F/X VisualizationsApril 17, 2009
What Did We Know This Time Last Year?
By Dave Allen

This early in the season the leader and laggard boards often have some interesting names, and it is fun to theorize which of these are legitimate breakouts (or breakdowns) and which are small sample size flukes. The pitchf/x data adds a powerful tool in helping with this classification. It allows us to look deeper into why a pitcher may have struggled or succeeded in a start. We have already seen some great analysis along these lines. RJ Anderson has a series of posts looking at Lincecum's, Sabathia's and Wheeler's performances thus far based on pitch speed and movement and release point. River Avenue Blues broke down Wang's first two games to see what might be up.

These are good examples of using all the data pitchf/x offers to assess recent performance. Of course what often happens is people just look at fastball speed and ignore movement, location, and release point data. For example after Cole Hamels first poor start everyone focused on his 86 mph fasball, but, as Hamels said himself, he started off with a fastball in the mid-80s early last year too. The image below shows Hamels's average fastball speed by start. The x-axis is not scaled by date, but by start (so no matter how far apart in time two consecutive starts are they are always the same distance apart along the x-axis). The division between seasons in marked with a red line.

hamels_sp_start.png

Hamels's fastball speed is right where it was last year (not to say that we should be worry free about Hamels; last year he pitched 261 innings after just 189 in 2007). This provides a useful way to see if a pitcher's speed is within his normal variation. Consider Wang:

wang_sp_start.png

His fastball in his injury shortened 2008 was 2 mph slower than his fastball in 2007. For his first two starts of 2009 it is in the low range of his already low 2008 numbers. That could mean trouble.

As I noted earlier the best pitchf/x analysis will take into account all the data, but most people will be lazy. Like I just did, they will look at just fastball speed. So I wanted to know how much we could learn only looking at that. More specifically what can we say about performance for the rest of the season looking just at fastball speed thus far into the season. I looked back at last year to find out. Most starters have started two games with about 100 pitches per start, about half of them fastballs.
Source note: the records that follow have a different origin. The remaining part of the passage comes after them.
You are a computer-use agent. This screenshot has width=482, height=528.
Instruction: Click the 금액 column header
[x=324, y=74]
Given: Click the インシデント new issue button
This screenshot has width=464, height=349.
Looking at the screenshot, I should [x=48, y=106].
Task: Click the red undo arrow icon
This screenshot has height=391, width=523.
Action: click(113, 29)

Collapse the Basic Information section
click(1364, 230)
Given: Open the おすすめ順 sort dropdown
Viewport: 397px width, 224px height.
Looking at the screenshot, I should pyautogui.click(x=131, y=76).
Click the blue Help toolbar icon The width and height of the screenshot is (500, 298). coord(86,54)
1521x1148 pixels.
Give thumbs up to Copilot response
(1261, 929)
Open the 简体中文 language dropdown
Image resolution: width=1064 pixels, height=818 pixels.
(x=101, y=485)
So what can we know with 100 fastballs worth of data?

I started off with the average speed of every pitcher's first 100 fastballs in 2008 and then compared that with his average fastball speed for all of 2007. I wanted to see how well that pitcher performed from that point forward, so I found their FIP from the game after they reached their 100th fastball on in the 2008 season. (FIP stands for fielding independent pitching. Developed by Tangotiger, it roughly gives the expected ERA of a pitcher if he pitched in front of an average defense). From that I subtracted that player's preseason CHONE projected FIP (CHONE is one of the best projection systems. It was created by Sean Smith). The result is how the pitcher performed over the rest of the season relative to his projection. Here are the players with the biggest increase and decrease in fastball speed.

The second column is how much faster (or slower) the player's first 100 2008 fastballs were compared to his 2007 fastballs. A positive number is a faster fastball in 2008. The third is FIP minus projected FIP. Like ERA a low FIP is good, so a negative difference is outperforming the projection.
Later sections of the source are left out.